→ Work instruction: Nothing but the lines from the one holding "This screenshot has width=1529, height=831." to the final line of the listing below, both included, should be repeated, and each must match exactly. Omit pictures.

[Provided data — start]

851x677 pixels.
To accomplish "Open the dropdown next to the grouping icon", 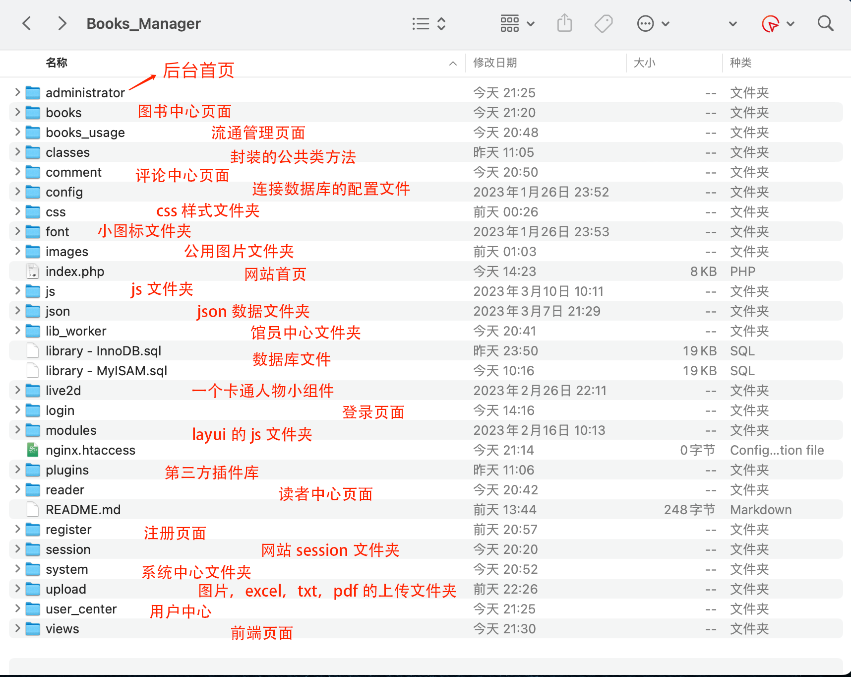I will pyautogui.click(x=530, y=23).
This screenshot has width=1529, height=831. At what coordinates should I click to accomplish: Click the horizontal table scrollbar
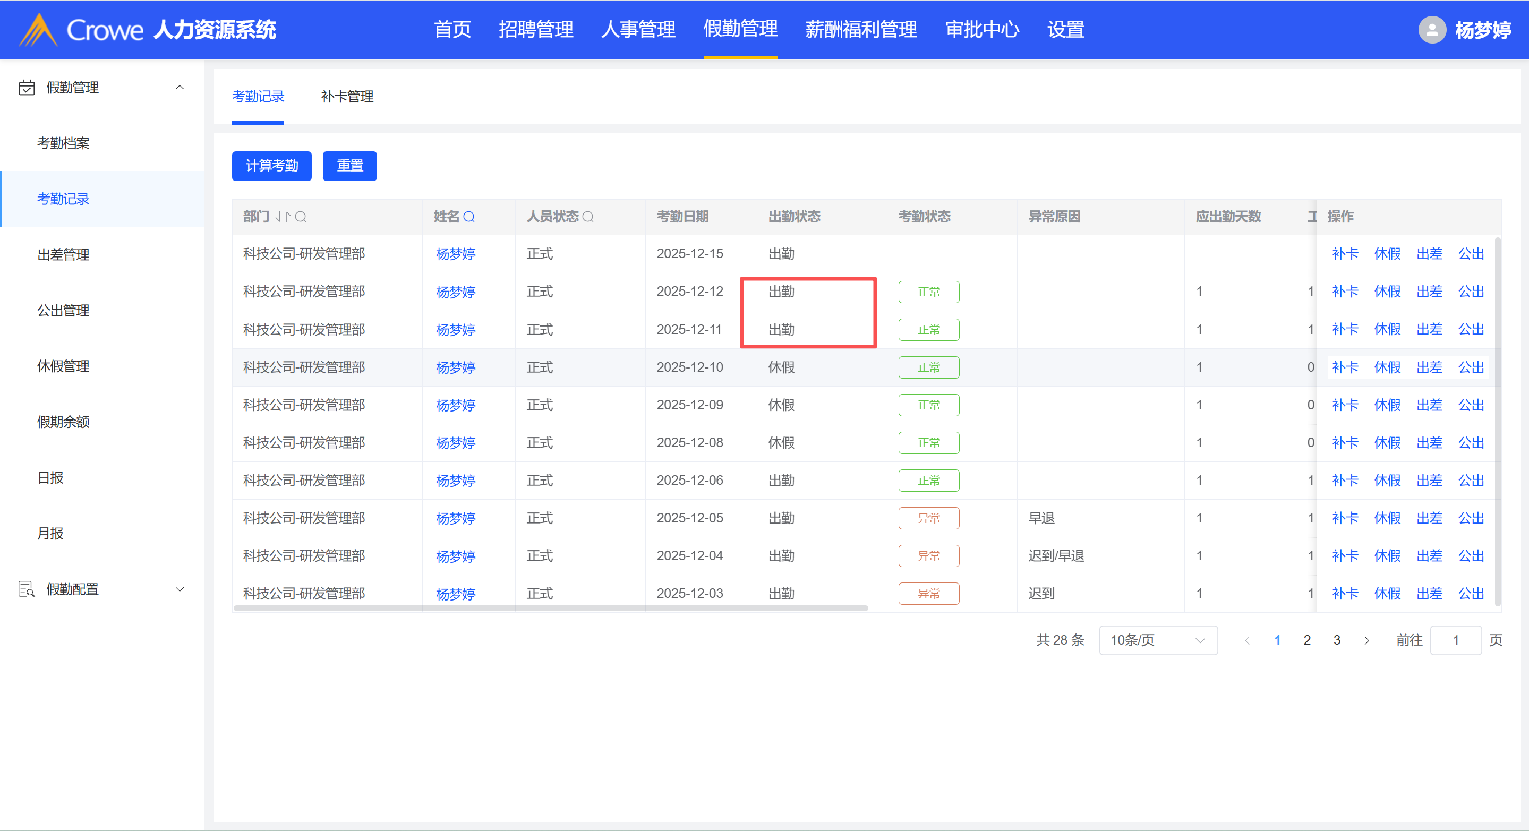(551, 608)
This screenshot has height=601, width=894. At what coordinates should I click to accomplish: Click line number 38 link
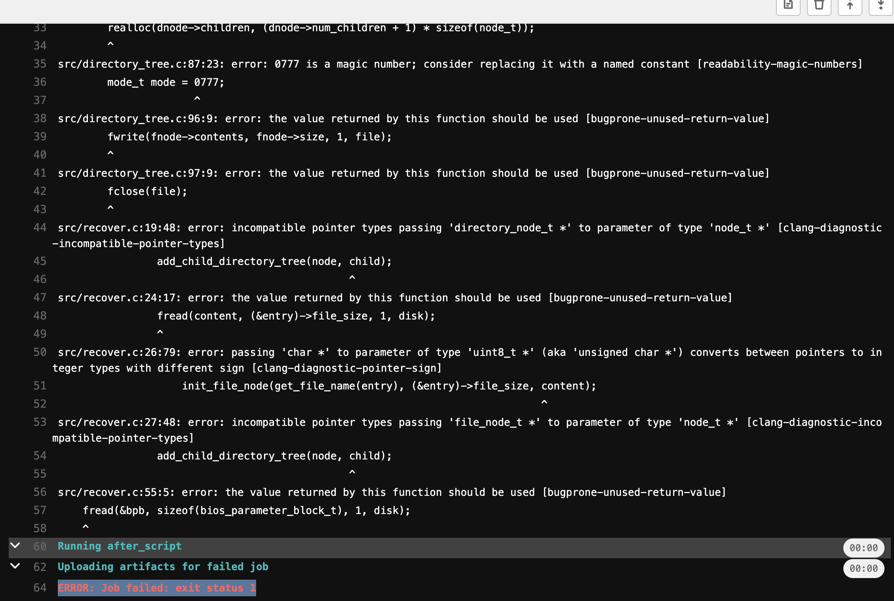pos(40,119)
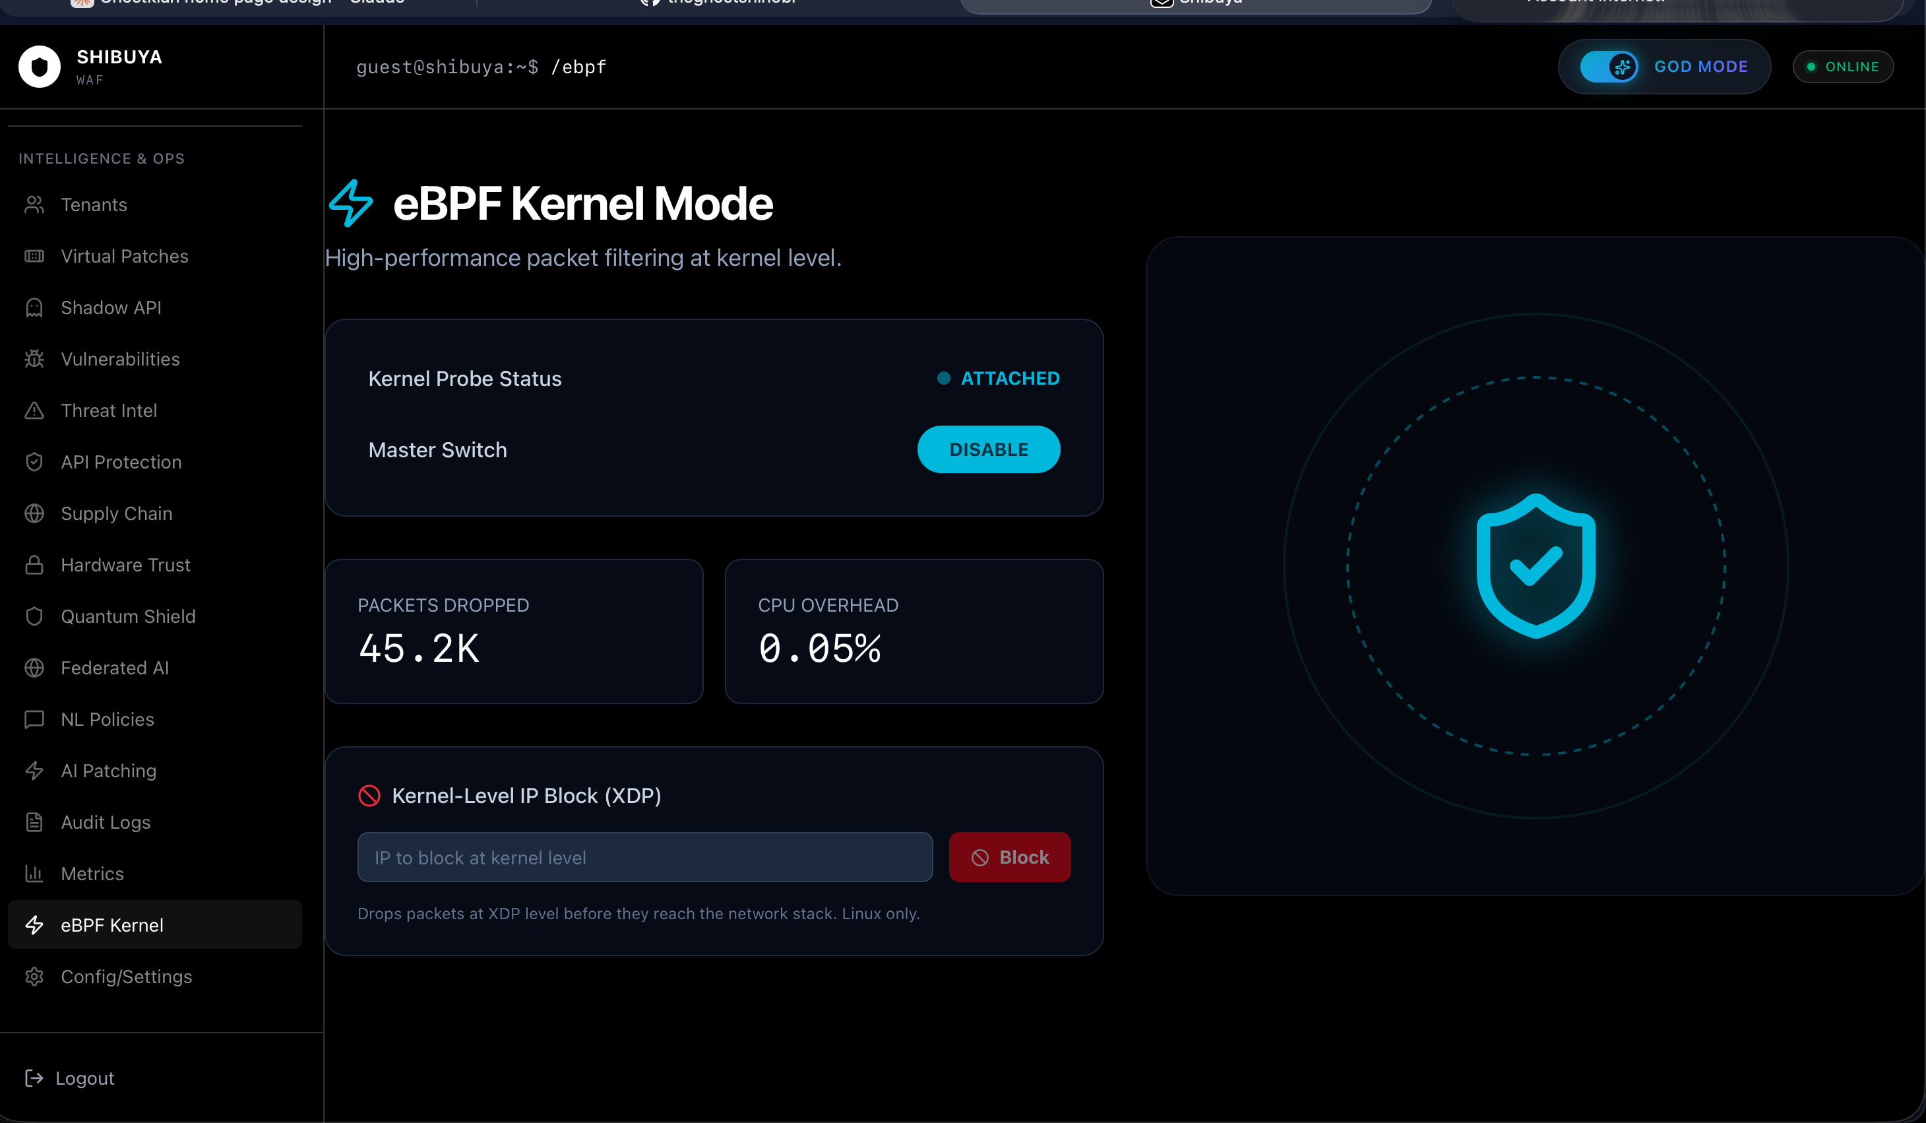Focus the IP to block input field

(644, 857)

[Provided data — finish]

→ Response below:
This screenshot has width=1529, height=831. At what coordinates should I click to accomplish: Click the horizontal table scrollbar
(551, 608)
This screenshot has height=601, width=894. At what coordinates should I click to accomplish: Click line number 38 link
pos(40,119)
Focus the IP to block input field

(644, 857)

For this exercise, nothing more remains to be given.